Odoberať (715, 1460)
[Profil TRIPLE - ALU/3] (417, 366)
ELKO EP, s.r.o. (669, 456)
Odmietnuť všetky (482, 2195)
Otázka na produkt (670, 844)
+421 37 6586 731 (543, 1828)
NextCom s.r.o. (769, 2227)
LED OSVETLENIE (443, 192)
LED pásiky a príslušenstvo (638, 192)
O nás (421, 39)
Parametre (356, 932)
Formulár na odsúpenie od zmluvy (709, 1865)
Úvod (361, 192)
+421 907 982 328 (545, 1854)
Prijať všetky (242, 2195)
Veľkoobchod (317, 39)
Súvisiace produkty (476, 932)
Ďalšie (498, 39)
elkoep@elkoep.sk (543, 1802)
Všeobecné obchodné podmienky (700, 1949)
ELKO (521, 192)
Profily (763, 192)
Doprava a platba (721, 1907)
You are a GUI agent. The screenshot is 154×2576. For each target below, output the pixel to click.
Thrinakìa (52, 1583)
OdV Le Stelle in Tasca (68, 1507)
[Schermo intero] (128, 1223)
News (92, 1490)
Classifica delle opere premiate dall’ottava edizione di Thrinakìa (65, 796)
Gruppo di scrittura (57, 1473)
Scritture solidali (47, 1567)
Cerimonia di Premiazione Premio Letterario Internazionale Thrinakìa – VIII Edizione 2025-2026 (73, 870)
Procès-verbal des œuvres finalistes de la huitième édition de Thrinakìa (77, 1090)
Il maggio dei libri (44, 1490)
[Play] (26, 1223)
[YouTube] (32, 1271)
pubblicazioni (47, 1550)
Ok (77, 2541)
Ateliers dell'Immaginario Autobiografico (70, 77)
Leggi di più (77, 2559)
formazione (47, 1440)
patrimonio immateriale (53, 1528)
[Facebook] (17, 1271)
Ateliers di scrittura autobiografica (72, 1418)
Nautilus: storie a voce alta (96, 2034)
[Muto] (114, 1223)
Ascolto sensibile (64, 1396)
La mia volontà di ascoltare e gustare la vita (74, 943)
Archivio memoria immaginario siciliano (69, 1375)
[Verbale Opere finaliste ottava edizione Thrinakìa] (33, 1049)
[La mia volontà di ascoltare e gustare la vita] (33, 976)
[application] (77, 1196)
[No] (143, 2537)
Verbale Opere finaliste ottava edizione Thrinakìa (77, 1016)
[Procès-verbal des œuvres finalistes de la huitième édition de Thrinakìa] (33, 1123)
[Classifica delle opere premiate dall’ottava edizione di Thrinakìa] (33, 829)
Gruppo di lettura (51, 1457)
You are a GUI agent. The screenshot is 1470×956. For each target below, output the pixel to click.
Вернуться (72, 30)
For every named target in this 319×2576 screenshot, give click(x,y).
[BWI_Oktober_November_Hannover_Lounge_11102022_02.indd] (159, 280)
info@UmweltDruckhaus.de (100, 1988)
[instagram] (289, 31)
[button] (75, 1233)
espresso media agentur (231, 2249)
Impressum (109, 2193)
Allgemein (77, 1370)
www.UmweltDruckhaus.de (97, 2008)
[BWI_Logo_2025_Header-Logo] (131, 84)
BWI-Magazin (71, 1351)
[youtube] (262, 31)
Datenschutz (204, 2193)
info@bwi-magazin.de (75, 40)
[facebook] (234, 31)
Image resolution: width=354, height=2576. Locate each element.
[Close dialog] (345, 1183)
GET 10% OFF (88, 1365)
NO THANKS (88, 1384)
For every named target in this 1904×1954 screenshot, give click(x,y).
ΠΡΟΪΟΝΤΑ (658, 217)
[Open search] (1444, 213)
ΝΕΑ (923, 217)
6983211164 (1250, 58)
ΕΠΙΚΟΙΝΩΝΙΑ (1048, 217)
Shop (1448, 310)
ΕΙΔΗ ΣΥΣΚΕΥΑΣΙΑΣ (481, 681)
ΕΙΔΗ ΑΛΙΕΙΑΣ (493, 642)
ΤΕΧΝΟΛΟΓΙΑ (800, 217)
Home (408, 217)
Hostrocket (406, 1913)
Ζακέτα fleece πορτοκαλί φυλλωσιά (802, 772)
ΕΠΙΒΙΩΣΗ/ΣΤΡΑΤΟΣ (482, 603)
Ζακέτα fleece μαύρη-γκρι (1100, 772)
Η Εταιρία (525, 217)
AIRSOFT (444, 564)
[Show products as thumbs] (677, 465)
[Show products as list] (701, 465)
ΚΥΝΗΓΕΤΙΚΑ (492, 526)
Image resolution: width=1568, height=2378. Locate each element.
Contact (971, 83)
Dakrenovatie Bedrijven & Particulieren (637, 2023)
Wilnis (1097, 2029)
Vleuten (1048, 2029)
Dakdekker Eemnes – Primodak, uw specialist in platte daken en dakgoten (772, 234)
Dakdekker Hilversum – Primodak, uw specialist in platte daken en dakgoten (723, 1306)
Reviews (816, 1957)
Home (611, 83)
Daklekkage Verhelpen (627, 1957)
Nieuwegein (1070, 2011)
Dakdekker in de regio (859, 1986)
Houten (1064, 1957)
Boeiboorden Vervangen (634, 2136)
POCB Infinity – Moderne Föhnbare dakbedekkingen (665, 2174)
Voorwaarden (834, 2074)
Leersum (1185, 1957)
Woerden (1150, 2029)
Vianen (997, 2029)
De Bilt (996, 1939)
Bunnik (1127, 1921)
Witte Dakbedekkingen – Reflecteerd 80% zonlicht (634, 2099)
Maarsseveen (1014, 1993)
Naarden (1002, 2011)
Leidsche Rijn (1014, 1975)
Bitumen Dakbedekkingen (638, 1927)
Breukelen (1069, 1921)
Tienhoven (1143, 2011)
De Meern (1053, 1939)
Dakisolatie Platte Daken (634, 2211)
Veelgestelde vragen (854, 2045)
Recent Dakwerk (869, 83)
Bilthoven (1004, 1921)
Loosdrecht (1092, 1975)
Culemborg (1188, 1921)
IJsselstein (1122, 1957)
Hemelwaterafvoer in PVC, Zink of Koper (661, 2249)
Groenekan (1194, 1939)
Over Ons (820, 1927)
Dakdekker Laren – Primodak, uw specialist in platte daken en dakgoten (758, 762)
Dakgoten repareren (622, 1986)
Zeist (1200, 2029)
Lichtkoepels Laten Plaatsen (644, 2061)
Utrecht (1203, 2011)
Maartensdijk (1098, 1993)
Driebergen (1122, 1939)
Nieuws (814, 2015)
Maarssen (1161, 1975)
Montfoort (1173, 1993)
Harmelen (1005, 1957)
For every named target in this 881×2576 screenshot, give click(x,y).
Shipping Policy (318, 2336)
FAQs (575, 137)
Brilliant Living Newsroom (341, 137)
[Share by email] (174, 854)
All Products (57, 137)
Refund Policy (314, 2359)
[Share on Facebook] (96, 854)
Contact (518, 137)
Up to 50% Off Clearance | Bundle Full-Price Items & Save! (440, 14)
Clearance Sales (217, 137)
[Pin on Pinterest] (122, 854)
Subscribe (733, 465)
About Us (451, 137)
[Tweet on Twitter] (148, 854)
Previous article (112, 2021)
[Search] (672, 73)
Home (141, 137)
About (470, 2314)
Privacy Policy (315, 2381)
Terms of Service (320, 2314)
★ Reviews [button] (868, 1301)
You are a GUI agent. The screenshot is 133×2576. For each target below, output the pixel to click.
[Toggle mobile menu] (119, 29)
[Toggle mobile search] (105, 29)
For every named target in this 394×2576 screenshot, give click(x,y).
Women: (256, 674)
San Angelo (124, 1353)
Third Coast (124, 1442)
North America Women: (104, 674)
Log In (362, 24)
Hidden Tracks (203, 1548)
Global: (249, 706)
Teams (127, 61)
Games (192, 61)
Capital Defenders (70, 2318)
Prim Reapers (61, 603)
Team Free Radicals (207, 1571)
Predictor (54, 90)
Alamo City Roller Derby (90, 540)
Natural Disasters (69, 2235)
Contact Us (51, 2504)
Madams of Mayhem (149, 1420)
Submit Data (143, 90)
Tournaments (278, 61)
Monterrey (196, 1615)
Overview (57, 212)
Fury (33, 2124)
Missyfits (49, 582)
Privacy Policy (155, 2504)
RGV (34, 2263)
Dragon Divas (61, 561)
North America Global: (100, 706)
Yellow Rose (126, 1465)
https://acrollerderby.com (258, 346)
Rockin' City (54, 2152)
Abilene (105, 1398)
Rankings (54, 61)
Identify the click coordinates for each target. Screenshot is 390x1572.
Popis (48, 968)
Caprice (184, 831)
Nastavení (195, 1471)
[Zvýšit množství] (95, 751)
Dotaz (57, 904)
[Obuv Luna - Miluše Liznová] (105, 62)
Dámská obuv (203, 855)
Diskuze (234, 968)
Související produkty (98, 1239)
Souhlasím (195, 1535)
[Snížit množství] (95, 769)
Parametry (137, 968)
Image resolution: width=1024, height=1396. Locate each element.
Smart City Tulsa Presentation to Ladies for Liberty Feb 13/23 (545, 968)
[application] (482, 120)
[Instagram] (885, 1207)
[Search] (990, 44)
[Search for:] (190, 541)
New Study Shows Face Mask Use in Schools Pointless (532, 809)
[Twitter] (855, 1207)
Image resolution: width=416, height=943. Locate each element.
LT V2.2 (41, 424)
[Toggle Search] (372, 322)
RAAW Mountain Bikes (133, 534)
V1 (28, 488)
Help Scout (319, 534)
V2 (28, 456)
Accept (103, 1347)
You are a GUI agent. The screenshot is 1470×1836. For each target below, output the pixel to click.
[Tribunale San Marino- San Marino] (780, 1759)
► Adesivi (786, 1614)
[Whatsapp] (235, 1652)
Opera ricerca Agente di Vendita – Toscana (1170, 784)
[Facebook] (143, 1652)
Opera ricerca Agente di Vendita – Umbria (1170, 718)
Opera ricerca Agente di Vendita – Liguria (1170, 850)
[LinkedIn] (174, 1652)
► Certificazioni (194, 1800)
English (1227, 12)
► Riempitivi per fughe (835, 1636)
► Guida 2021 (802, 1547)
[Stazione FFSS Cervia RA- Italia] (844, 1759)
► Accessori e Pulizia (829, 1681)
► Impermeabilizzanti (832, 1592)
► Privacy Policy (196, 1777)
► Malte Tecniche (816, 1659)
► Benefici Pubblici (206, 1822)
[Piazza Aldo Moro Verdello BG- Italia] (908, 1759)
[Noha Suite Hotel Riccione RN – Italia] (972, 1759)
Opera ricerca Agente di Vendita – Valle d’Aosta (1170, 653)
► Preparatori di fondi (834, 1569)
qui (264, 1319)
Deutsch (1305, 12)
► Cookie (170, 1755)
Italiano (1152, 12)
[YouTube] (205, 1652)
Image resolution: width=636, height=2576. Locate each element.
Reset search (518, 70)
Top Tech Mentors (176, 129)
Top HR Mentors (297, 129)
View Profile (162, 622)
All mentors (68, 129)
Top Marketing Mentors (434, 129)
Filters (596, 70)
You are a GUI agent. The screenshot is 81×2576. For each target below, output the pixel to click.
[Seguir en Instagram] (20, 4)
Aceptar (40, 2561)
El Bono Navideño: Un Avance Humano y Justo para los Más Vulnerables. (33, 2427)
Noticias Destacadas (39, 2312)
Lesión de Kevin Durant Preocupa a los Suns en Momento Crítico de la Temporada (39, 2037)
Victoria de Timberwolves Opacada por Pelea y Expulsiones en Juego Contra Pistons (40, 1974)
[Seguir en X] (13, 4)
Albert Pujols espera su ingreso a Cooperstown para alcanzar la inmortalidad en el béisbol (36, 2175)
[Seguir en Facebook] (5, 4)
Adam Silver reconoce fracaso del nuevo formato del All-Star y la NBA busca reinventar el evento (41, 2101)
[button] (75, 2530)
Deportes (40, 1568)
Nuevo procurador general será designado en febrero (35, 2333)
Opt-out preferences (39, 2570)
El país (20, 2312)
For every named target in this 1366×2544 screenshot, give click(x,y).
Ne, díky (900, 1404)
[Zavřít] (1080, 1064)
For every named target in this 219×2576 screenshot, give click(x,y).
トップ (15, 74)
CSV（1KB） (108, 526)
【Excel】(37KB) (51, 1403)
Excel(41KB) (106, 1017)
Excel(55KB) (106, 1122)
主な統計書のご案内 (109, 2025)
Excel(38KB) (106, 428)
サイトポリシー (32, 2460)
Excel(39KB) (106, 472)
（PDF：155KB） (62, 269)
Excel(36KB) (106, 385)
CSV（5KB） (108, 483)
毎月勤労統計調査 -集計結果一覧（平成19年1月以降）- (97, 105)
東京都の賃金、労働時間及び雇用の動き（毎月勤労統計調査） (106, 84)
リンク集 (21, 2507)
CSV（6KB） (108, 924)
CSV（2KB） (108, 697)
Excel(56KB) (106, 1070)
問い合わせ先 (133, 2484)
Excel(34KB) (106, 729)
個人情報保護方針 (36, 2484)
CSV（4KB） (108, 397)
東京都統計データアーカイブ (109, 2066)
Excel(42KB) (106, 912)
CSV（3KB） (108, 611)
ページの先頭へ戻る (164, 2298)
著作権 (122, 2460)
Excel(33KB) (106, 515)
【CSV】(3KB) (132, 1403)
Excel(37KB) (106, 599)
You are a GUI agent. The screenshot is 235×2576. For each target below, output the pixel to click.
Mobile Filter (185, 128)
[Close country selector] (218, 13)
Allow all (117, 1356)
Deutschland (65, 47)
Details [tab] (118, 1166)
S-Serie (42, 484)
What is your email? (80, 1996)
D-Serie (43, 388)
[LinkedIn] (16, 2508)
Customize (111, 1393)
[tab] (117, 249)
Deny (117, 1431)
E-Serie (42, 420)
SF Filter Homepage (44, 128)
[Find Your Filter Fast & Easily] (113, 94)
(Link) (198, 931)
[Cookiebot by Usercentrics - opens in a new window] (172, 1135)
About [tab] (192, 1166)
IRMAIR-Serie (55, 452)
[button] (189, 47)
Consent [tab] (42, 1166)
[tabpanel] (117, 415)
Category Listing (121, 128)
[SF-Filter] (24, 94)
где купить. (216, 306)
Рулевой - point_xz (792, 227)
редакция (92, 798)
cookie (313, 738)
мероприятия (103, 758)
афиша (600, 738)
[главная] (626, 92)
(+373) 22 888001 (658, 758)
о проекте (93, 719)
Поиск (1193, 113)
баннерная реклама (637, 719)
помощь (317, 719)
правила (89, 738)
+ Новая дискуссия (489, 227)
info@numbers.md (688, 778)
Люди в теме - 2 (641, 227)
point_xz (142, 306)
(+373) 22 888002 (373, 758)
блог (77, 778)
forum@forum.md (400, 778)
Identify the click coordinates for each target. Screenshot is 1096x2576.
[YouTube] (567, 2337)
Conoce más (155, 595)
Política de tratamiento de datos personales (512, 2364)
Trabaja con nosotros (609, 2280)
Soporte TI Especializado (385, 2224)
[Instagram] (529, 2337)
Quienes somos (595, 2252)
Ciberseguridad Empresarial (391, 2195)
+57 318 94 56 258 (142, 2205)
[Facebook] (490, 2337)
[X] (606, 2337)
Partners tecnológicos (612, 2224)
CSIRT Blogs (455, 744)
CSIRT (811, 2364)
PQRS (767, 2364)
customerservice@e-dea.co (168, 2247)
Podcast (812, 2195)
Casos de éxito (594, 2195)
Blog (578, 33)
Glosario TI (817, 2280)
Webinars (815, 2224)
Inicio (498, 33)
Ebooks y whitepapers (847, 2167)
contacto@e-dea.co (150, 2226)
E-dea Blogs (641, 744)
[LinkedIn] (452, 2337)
※ ※ ※
Assignment :: Whenever the string "huitième" turns up in a line of the data, copy that line.

Written response ::
Procès-verbal des œuvres finalistes de la huitième édition de Thrinakìa (77, 1090)
[Procès-verbal des œuvres finalistes de la huitième édition de Thrinakìa] (33, 1123)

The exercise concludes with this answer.